• _Problem 1_:
Decide whether each statement agrees with the power control text, answering yes or no and quoting the deciding words: (a) the timing of the power control signal is based on timing information received from signal generation unit 100; (b) no signal is generated or transmitted during time intervals 210 and 212; (c) the signal bursts are processed by power control circuit 120 to provide a controlled output.
• _Problem 2_:
Copy word for word the stretch of the power control text from "A power control circuit" through "with FIG. 4.".

A simplified block diagram of power control apparatus in accordance with an embodiment of the invention is shown in FIG. 3. A signal generation unit 100 generates an uplink signal for transmission to a base station. The uplink signal includes a series of signal bursts, which may be time slots of a TDSCDMA subframe, as shown in FIG. 2 and described above. However, other communication protocols may be utilized within the scope of the invention. The signal generation unit 100 may be incorporated into digital baseband circuit 40, analog baseband circuit 44, or both, shown in FIG. 1 and described above. The signal bursts are processed by an amplifier 110 to provide a controlled output. The amplifier 110 may be incorporated into analog baseband circuit 44 or radio 50 shown in FIG. 1. The controlled output may be supplied to antenna 52 for transmission or may undergo further processing before transmission.
A power control circuit 120 supplies a power control signal to amplifier 110. The power control signal is based on a power value and timing information received from signal generation unit 100. The power control signal may be a gain control signal for amplifier 110. The power control circuit 120 may be incorporated into digital baseband circuit 40 or analog baseband circuit 44. The magnitude of the power control signal is based on the power value received from the signal generation unit 100, and the timing of the power control signal is based on the timing information received from signal generation unit 100. Details of the power control signal are described below in connection with FIG. 4.
Several consecutive uplink time slots TS1, TS2 and TS3 of a TDSCDMA subframe are shown in FIG. 4. An uplink signal 200 includes a signal burst 202 during time slot TS1, a signal burst 204 during next time slot TS2, and a signal burst 206 during next time slot TS3. Each signal burst contains information to be transmitted, such as data or voice signals. Signal bursts 202, 204 and 206 may be generated by signal generation unit 100 shown in FIG. 3. Signal burst 202 includes a ramp-up portion 202a and a ramp-down portion 202b, and signal burst 204 includes a ramp-up portion 204a and a ramp-down portion 204b. The ramp-up portions 202a and 204a and the ramp-down portions 202b and 204b are characteristic of TDSCDMA signal generation.
The signal bursts are generated in a manner to produce a time interval between successive signal bursts. Thus, a time interval 210 precedes signal burst 202, a time interval 212 precedes signal burst 204, and a time interval 214 precedes signal burst 206. During time intervals 210 and 212, no signal is generated or transmitted. The time intervals 210, 212 and 214 occur at the boundaries between time slots of the TDSCDMA subframe and may have a duration of only a few chips.

• _Data shown_:
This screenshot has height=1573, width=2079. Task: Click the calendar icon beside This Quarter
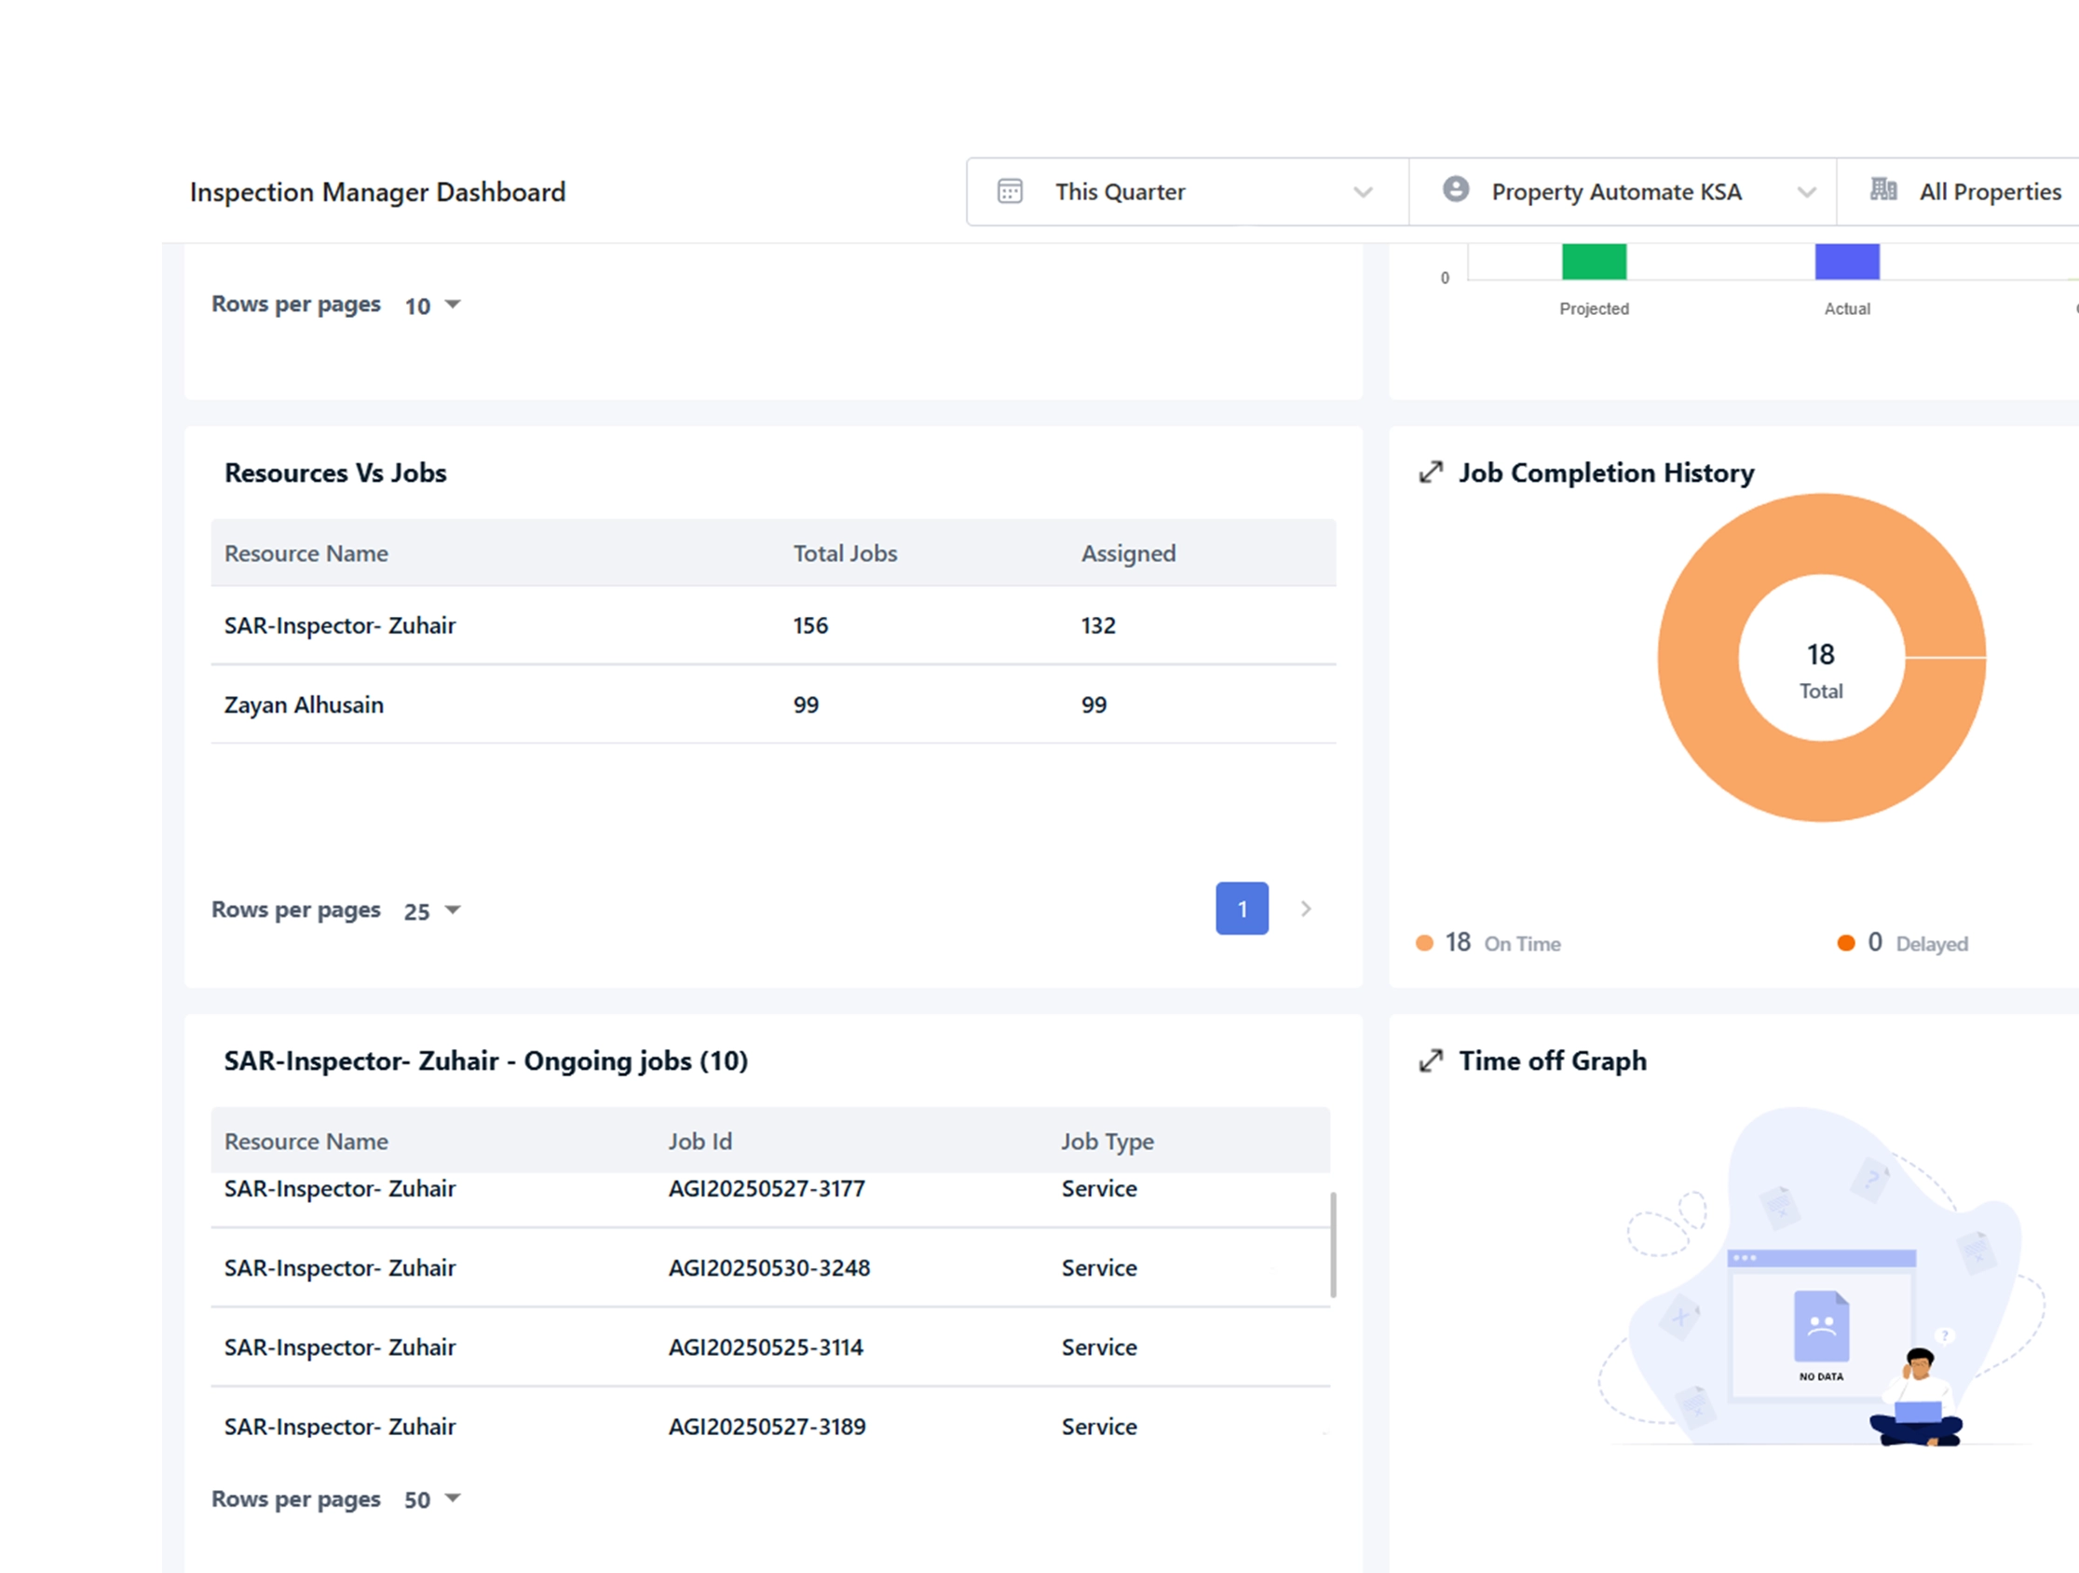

• _Response 1_:
(a) Yes: "the timing of the power control signal is based on the timing information received from signal generation unit 100"
(b) Yes: "During time intervals 210 and 212, no signal is generated or transmitted."
(c) No: "The signal bursts are processed by an amplifier 110 to provide a controlled output."

• _Response 2_:
A power control circuit 120 supplies a power control signal to amplifier 110. The power control signal is based on a power value and timing information received from signal generation unit 100. The power control signal may be a gain control signal for amplifier 110. The power control circuit 120 may be incorporated into digital baseband circuit 40 or analog baseband circuit 44. The magnitude of the power control signal is based on the power value received from the signal generation unit 100, and the timing of the power control signal is based on the timing information received from signal generation unit 100. Details of the power control signal are described below in connection with FIG. 4.